### MATERIAL SHOWN
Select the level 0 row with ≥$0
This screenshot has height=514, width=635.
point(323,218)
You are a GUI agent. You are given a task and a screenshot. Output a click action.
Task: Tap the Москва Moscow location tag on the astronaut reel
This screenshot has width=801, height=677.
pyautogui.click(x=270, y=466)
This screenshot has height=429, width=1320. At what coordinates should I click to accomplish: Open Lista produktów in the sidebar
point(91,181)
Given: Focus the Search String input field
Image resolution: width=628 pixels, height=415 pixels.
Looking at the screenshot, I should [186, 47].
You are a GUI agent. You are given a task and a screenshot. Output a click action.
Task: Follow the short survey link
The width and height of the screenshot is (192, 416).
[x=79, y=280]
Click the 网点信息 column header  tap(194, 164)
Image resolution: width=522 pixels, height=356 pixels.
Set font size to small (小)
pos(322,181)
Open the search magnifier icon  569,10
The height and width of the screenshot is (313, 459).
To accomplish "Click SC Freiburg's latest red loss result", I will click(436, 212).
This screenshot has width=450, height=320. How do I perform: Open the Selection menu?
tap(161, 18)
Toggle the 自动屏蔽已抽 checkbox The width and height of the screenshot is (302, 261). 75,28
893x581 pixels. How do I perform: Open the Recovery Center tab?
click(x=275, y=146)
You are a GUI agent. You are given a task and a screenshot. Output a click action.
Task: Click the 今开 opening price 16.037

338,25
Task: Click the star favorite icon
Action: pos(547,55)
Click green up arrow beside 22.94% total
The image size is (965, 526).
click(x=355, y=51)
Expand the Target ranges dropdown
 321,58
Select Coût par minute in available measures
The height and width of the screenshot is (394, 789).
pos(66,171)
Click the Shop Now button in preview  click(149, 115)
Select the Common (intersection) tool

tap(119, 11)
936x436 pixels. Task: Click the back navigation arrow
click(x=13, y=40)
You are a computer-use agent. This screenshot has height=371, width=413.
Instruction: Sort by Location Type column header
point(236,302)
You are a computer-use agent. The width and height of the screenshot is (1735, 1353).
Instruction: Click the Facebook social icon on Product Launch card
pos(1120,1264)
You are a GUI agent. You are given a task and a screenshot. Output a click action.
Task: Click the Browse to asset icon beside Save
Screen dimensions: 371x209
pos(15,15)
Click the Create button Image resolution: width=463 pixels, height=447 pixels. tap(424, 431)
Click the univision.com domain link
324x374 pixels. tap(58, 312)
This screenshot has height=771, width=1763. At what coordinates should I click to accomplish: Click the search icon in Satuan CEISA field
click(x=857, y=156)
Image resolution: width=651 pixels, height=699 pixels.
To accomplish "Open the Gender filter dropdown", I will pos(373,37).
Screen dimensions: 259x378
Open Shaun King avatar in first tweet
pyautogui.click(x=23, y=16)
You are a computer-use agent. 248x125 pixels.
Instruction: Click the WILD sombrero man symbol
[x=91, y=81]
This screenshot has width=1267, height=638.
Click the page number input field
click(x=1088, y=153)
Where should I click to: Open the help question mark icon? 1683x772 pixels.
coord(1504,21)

### TASK GOAL
Return the listing above in its exact form.

### ANSWER FOR THIS EXERCISE
Select the level 0 row with ≥$0
This screenshot has height=514, width=635.
point(323,218)
You are a GUI agent. You are given a task and a screenshot. Output a click action.
Task: Tap the Москва Moscow location tag on the astronaut reel
This screenshot has width=801, height=677.
pyautogui.click(x=270, y=466)
This screenshot has height=429, width=1320. At what coordinates should I click to accomplish: Open Lista produktów in the sidebar
point(91,181)
Given: Focus the Search String input field
Image resolution: width=628 pixels, height=415 pixels.
Looking at the screenshot, I should [186, 47].
You are a GUI agent. You are given a task and a screenshot. Output a click action.
Task: Follow the short survey link
The width and height of the screenshot is (192, 416).
[x=79, y=280]
Click the 网点信息 column header  tap(194, 164)
Image resolution: width=522 pixels, height=356 pixels.
Set font size to small (小)
pos(322,181)
Open the search magnifier icon  569,10
The height and width of the screenshot is (313, 459).
To accomplish "Click SC Freiburg's latest red loss result", I will click(436, 212).
This screenshot has width=450, height=320. How do I perform: Open the Selection menu?
tap(161, 18)
Toggle the 自动屏蔽已抽 checkbox The width and height of the screenshot is (302, 261). 75,28
893x581 pixels. How do I perform: Open the Recovery Center tab?
click(x=275, y=146)
You are a GUI agent. You are given a task and a screenshot. Output a click action.
Task: Click the 今开 opening price 16.037

338,25
Task: Click the star favorite icon
Action: pos(547,55)
Click green up arrow beside 22.94% total
The image size is (965, 526).
click(x=355, y=51)
Expand the Target ranges dropdown
 321,58
Select Coût par minute in available measures
The height and width of the screenshot is (394, 789).
pos(66,171)
Click the Shop Now button in preview  click(149, 115)
Select the Common (intersection) tool

tap(119, 11)
936x436 pixels. Task: Click the back navigation arrow
click(x=13, y=40)
You are a computer-use agent. This screenshot has height=371, width=413.
Instruction: Sort by Location Type column header
point(236,302)
You are a computer-use agent. The width and height of the screenshot is (1735, 1353).
Instruction: Click the Facebook social icon on Product Launch card
pos(1120,1264)
You are a GUI agent. You are given a task and a screenshot. Output a click action.
Task: Click the Browse to asset icon beside Save
Screen dimensions: 371x209
pos(15,15)
Click the Create button Image resolution: width=463 pixels, height=447 pixels. tap(424, 431)
Click the univision.com domain link
324x374 pixels. tap(58, 312)
This screenshot has height=771, width=1763. At what coordinates should I click to accomplish: Click the search icon in Satuan CEISA field
click(x=857, y=156)
Image resolution: width=651 pixels, height=699 pixels.
To accomplish "Open the Gender filter dropdown", I will pos(373,37).
Screen dimensions: 259x378
Open Shaun King avatar in first tweet
pyautogui.click(x=23, y=16)
You are a computer-use agent. 248x125 pixels.
Instruction: Click the WILD sombrero man symbol
[x=91, y=81]
This screenshot has width=1267, height=638.
Click the page number input field
click(x=1088, y=153)
Where should I click to: Open the help question mark icon? 1683x772 pixels.
coord(1504,21)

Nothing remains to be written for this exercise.